El Romano Pontífice Emérito, Benedicto XVI (1927-2022), de nombre secular Joseph Aloisius Ratzinger, un erudito prudente y comedido de discernimiento inquebrantable que pasó gran parte de su proceder satisfaciendo la doctrina de la Iglesia y sosteniendo la tradición antes de sobrecoger al mundo católico al erigirse en el primer Papa en dimitir (11/II/2013) en 598 años de historia, falleció el 31/XII/2022 en la Residencia Mater Eclesiae, ubicada en el Monasterio de clausura monástica del Vaticano.
En dicha revelación con respecto a su renuncia, el Santo Padre hacía mención a su edad avanzada y consecuentemente a la pérdida de energía, desistiendo libremente por el bien de la Iglesia. Obviamente, la decisión de extensa cobertura mediática con un papado de casi ocho años (19-IV-2005/28-II-2013) en el que puso todas sus energías por revitalizar la Iglesia Católica Romana, se vería en ocasiones oscurecido por el entuerto no solventado de los abusos sexuales en el clero después de décadas de silencio.
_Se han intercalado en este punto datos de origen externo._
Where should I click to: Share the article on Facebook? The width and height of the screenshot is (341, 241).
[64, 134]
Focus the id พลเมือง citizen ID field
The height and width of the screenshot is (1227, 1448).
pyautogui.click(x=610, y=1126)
Tras la elección de su sucesor, el Papa Francisco (1936-86 años), por aquel entonces, el cardenal Jorge Mario Bergoglio, Benedicto XVI se instaló en un convento de la Ciudad del Vaticano. Sin duda, era la primera vez que dos Vicarios de Cristo compartían su presencia física tan cercanamente. Y es que, en un período relativamente efímero, Francisco, decididamente se accionó para restaurar el papado, despidiendo numerosos nombramientos conservadores realizados por el anterior sucesor de Pedro, engrandeciendo la virtud de la misericordia sobre las reglas que Benedicto XVI había refinado y haciendo cumplir irreprochablemente.
Pero Benedicto, aquella figura intelectual poco carismática que evangelizó en gran parte a los creyentes más efusivos de la Iglesia, de pronto quedó empequeñecido por Francisco, abriéndose las puertas de la Basílica de San Pedro a un sucesor repentinamente popular que en un abrir y cerrar de ojos, procuró agrandar el encanto celestial del catolicismo y hacer que la Ciudad del Vaticano regresara en ser definida por su consagración en las cuestiones ecuménicas. Si bien, cuando en las postrimerías de la década de 2010 los más críticos tradicionalistas de Bergoglio elevaron su tono, convirtieron a Benedicto en la piedra de toque de su oposición, lo que avivó los recelos de que su retirada pudiese empujar a una división.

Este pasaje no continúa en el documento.